_Goal of the exercise_
Return all of the lines below exactly as they are.

_Data to process_
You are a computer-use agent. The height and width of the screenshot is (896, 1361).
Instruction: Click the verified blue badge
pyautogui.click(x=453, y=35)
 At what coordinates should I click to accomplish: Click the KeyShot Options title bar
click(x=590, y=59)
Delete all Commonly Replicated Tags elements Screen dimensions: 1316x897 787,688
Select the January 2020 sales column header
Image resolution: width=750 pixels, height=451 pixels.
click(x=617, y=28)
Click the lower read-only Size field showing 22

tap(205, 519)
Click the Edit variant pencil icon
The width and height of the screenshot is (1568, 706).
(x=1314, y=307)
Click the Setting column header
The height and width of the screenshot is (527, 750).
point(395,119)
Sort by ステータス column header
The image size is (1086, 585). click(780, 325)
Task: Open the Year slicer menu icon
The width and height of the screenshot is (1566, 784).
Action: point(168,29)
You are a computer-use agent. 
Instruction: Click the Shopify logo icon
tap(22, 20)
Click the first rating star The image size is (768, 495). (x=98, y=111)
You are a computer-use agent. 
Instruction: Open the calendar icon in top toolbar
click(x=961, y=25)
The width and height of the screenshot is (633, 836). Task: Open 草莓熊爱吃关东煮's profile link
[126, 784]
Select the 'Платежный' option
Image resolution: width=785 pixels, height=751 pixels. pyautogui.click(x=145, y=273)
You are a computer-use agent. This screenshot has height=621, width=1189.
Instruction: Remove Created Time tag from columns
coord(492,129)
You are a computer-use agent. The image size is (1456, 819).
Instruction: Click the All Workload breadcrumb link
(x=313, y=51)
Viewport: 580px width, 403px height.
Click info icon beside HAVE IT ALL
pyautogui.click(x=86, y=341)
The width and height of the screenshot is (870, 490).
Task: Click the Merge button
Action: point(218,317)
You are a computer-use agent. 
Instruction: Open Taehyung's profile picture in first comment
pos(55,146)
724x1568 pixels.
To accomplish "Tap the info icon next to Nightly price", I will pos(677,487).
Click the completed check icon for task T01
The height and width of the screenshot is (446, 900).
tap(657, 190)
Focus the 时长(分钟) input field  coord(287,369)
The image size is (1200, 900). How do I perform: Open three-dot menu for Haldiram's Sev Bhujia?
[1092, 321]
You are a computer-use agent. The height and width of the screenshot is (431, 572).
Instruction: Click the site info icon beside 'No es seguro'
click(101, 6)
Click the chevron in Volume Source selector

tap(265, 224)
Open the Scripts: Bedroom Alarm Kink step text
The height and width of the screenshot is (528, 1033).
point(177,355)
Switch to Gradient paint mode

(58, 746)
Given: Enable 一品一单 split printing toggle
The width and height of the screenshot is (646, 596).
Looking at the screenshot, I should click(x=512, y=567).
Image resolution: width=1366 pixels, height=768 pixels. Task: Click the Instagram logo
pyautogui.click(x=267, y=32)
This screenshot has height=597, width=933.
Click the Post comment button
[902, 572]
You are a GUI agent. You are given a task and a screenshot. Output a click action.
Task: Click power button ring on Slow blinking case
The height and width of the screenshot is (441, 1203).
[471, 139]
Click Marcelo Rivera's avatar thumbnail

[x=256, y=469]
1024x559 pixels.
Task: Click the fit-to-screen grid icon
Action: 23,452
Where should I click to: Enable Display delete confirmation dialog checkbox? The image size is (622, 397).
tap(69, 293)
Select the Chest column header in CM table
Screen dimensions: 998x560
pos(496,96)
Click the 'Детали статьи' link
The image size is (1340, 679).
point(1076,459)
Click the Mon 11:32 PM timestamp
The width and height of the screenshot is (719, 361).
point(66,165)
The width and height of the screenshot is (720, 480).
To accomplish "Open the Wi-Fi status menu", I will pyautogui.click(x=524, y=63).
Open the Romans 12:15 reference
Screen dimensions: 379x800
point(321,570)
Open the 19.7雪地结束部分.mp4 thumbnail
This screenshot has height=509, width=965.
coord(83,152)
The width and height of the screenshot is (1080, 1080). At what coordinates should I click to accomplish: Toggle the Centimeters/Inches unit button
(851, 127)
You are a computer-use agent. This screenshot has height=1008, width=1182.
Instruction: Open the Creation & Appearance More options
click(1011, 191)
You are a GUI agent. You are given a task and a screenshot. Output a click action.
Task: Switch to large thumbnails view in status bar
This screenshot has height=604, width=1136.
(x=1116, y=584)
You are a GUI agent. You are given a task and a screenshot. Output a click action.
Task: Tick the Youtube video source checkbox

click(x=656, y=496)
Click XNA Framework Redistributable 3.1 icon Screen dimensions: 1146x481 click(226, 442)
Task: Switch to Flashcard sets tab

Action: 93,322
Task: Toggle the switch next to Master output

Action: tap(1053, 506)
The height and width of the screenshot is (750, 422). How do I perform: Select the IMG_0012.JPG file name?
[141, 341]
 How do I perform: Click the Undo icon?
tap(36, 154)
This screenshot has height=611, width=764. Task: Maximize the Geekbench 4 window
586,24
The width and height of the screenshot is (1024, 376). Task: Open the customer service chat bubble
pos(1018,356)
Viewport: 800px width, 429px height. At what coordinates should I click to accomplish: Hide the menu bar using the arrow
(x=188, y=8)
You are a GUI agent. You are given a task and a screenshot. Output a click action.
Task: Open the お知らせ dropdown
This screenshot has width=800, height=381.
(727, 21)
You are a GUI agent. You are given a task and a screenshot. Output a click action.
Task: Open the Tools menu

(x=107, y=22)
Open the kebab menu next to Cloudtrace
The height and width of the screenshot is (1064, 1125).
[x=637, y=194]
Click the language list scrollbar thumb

_Answer section_
You are a computer-use agent. The height and width of the screenshot is (896, 1361).
Instruction: Click the verified blue badge
pyautogui.click(x=453, y=35)
 At what coordinates should I click to accomplish: Click the KeyShot Options title bar
click(x=590, y=59)
Delete all Commonly Replicated Tags elements Screen dimensions: 1316x897 787,688
Select the January 2020 sales column header
Image resolution: width=750 pixels, height=451 pixels.
click(x=617, y=28)
Click the lower read-only Size field showing 22

tap(205, 519)
Click the Edit variant pencil icon
The width and height of the screenshot is (1568, 706).
(x=1314, y=307)
Click the Setting column header
The height and width of the screenshot is (527, 750).
point(395,119)
Sort by ステータス column header
The image size is (1086, 585). click(780, 325)
Task: Open the Year slicer menu icon
The width and height of the screenshot is (1566, 784).
Action: point(168,29)
You are a computer-use agent. 
Instruction: Click the Shopify logo icon
tap(22, 20)
Click the first rating star The image size is (768, 495). (x=98, y=111)
You are a computer-use agent. 
Instruction: Open the calendar icon in top toolbar
click(x=961, y=25)
The width and height of the screenshot is (633, 836). Task: Open 草莓熊爱吃关东煮's profile link
[126, 784]
Select the 'Платежный' option
Image resolution: width=785 pixels, height=751 pixels. pyautogui.click(x=145, y=273)
You are a computer-use agent. This screenshot has height=621, width=1189.
Instruction: Remove Created Time tag from columns
coord(492,129)
You are a computer-use agent. The image size is (1456, 819).
Instruction: Click the All Workload breadcrumb link
(x=313, y=51)
Viewport: 580px width, 403px height.
Click info icon beside HAVE IT ALL
pyautogui.click(x=86, y=341)
The width and height of the screenshot is (870, 490).
Task: Click the Merge button
Action: point(218,317)
You are a computer-use agent. 
Instruction: Open Taehyung's profile picture in first comment
pos(55,146)
724x1568 pixels.
To accomplish "Tap the info icon next to Nightly price", I will pos(677,487).
Click the completed check icon for task T01
The height and width of the screenshot is (446, 900).
tap(657, 190)
Focus the 时长(分钟) input field  coord(287,369)
The image size is (1200, 900). How do I perform: Open three-dot menu for Haldiram's Sev Bhujia?
[1092, 321]
You are a computer-use agent. The height and width of the screenshot is (431, 572).
Instruction: Click the site info icon beside 'No es seguro'
click(101, 6)
Click the chevron in Volume Source selector

tap(265, 224)
Open the Scripts: Bedroom Alarm Kink step text
The height and width of the screenshot is (528, 1033).
point(177,355)
Switch to Gradient paint mode

(58, 746)
Given: Enable 一品一单 split printing toggle
The width and height of the screenshot is (646, 596).
Looking at the screenshot, I should click(x=512, y=567).
Image resolution: width=1366 pixels, height=768 pixels. Task: Click the Instagram logo
pyautogui.click(x=267, y=32)
This screenshot has height=597, width=933.
Click the Post comment button
[902, 572]
You are a GUI agent. You are given a task and a screenshot. Output a click action.
Task: Click power button ring on Slow blinking case
The height and width of the screenshot is (441, 1203).
[471, 139]
Click Marcelo Rivera's avatar thumbnail

[x=256, y=469]
1024x559 pixels.
Task: Click the fit-to-screen grid icon
Action: 23,452
Where should I click to: Enable Display delete confirmation dialog checkbox? The image size is (622, 397).
tap(69, 293)
Select the Chest column header in CM table
Screen dimensions: 998x560
pos(496,96)
Click the 'Детали статьи' link
The image size is (1340, 679).
point(1076,459)
Click the Mon 11:32 PM timestamp
The width and height of the screenshot is (719, 361).
point(66,165)
The width and height of the screenshot is (720, 480).
To accomplish "Open the Wi-Fi status menu", I will pyautogui.click(x=524, y=63).
Open the Romans 12:15 reference
Screen dimensions: 379x800
point(321,570)
Open the 19.7雪地结束部分.mp4 thumbnail
This screenshot has height=509, width=965.
coord(83,152)
The width and height of the screenshot is (1080, 1080). At what coordinates should I click to accomplish: Toggle the Centimeters/Inches unit button
(851, 127)
You are a computer-use agent. This screenshot has height=1008, width=1182.
Instruction: Open the Creation & Appearance More options
click(1011, 191)
You are a GUI agent. You are given a task and a screenshot. Output a click action.
Task: Switch to large thumbnails view in status bar
This screenshot has height=604, width=1136.
(x=1116, y=584)
You are a GUI agent. You are given a task and a screenshot. Output a click action.
Task: Tick the Youtube video source checkbox

click(x=656, y=496)
Click XNA Framework Redistributable 3.1 icon Screen dimensions: 1146x481 click(226, 442)
Task: Switch to Flashcard sets tab

Action: 93,322
Task: Toggle the switch next to Master output

Action: tap(1053, 506)
The height and width of the screenshot is (750, 422). How do I perform: Select the IMG_0012.JPG file name?
[141, 341]
 How do I perform: Click the Undo icon?
tap(36, 154)
This screenshot has height=611, width=764. Task: Maximize the Geekbench 4 window
586,24
The width and height of the screenshot is (1024, 376). Task: Open the customer service chat bubble
pos(1018,356)
Viewport: 800px width, 429px height. At what coordinates should I click to accomplish: Hide the menu bar using the arrow
(x=188, y=8)
You are a GUI agent. You are given a task and a screenshot. Output a click action.
Task: Open the お知らせ dropdown
This screenshot has width=800, height=381.
(727, 21)
You are a GUI agent. You are given a task and a screenshot. Output a click action.
Task: Open the Tools menu

(x=107, y=22)
Open the kebab menu next to Cloudtrace
The height and width of the screenshot is (1064, 1125).
[x=637, y=194]
Click the language list scrollbar thumb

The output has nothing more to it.